1、Slow-roasted tomato & Gruyère tart

Slow-roasting tomatoes will intensify their flavour and sweetness. Serve warm for best results

Slow-roasted tomato & Gruyère tart recipe


  • 200g plain flour, plus extra for dusting
  • 100g butter, cut into small pieces
  • 50g grated Gruyère (or vegetarian alternative)
  • 500g smallish vine tomatoes, halved
  • 1 tbsp olive oil
  • handful basil leaves, torn
  • 3 tbsp pesto (choose a vegetarian one)
  • 2 eggs
  • 150ml single cream
  • 150ml milk
  • 100g grated Gruyère (or vegetarian alternative)
  • handful black olives


Arrange the tomatoes over a baking sheet, cut-sides up. Brush lightly with oil and put a little basil on top of each. Bake for 1½ hrs until tomatoes are semi-dried. Remove from the oven and increase the heat to 190C/170C fan/gas 5.
  • To make the pastry, tip the flour into a food processor with the butter and whizz until the mixture resembles fine breadcrumbs. Add cheese and 2-3 tbsp cold water and pulse until the dough comes together.

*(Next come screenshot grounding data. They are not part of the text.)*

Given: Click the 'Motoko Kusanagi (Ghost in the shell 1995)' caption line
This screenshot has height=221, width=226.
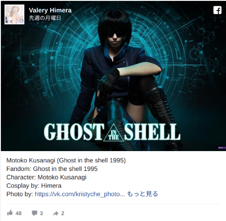Looking at the screenshot, I should [66, 161].
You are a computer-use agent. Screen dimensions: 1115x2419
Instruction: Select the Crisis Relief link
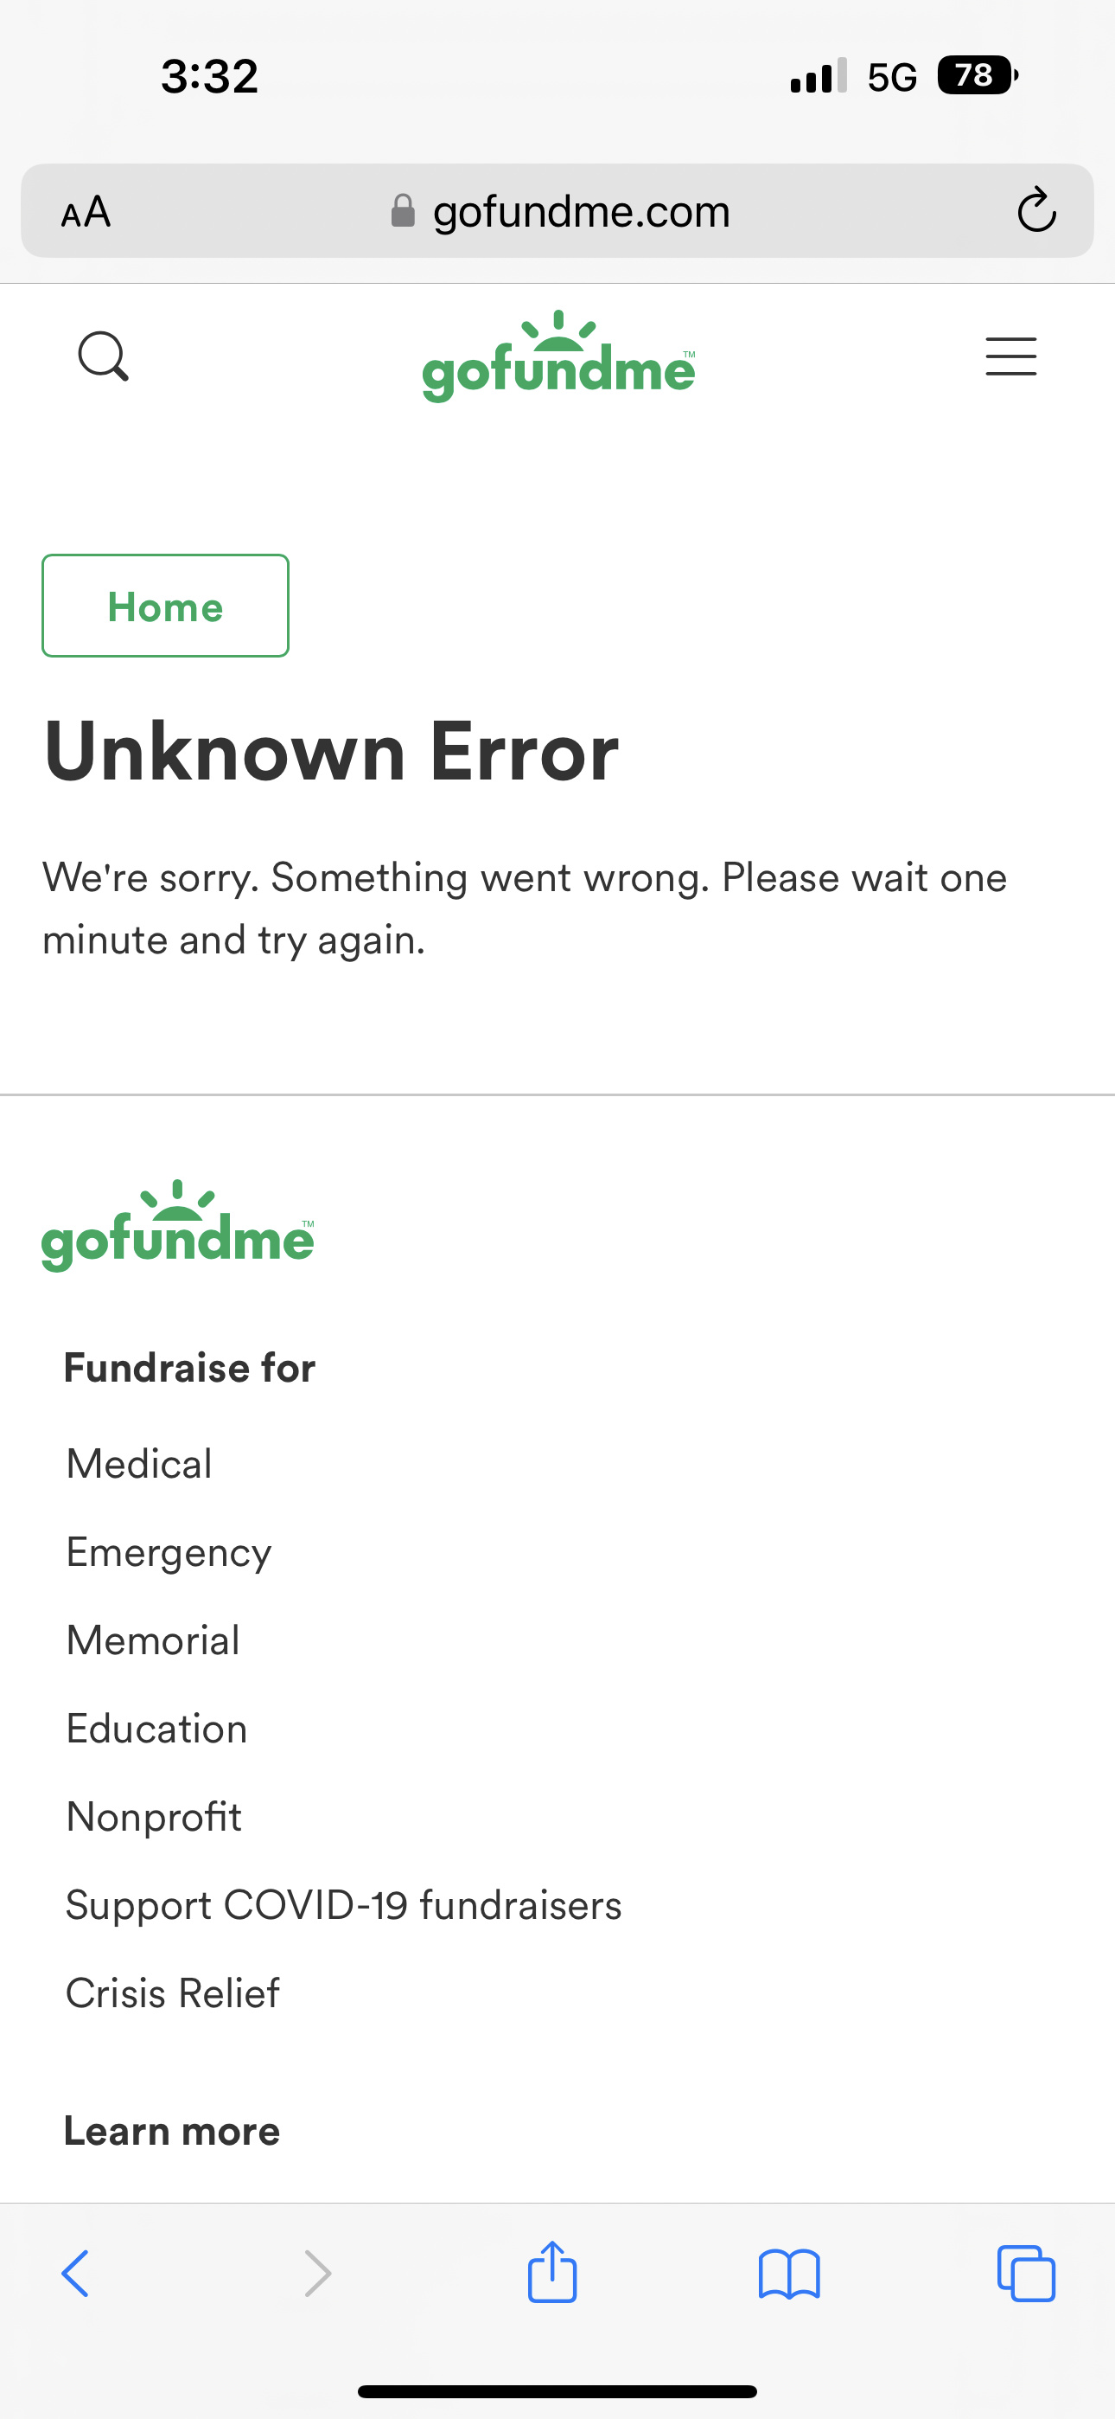tap(173, 1994)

Turn out onto a lightly floured surface and briefly knead.
  • Roll out the pastry and line a 25cm flan tin, there’s no need to trim off the excess at this stage. Line the pastry with greaseproof paper and fill with baking beans. Bake for 15 mins, then remove the paper and beans and continue cooking until crisp and light golden. Using a small, sharp knife, carefully trim off excess pastry.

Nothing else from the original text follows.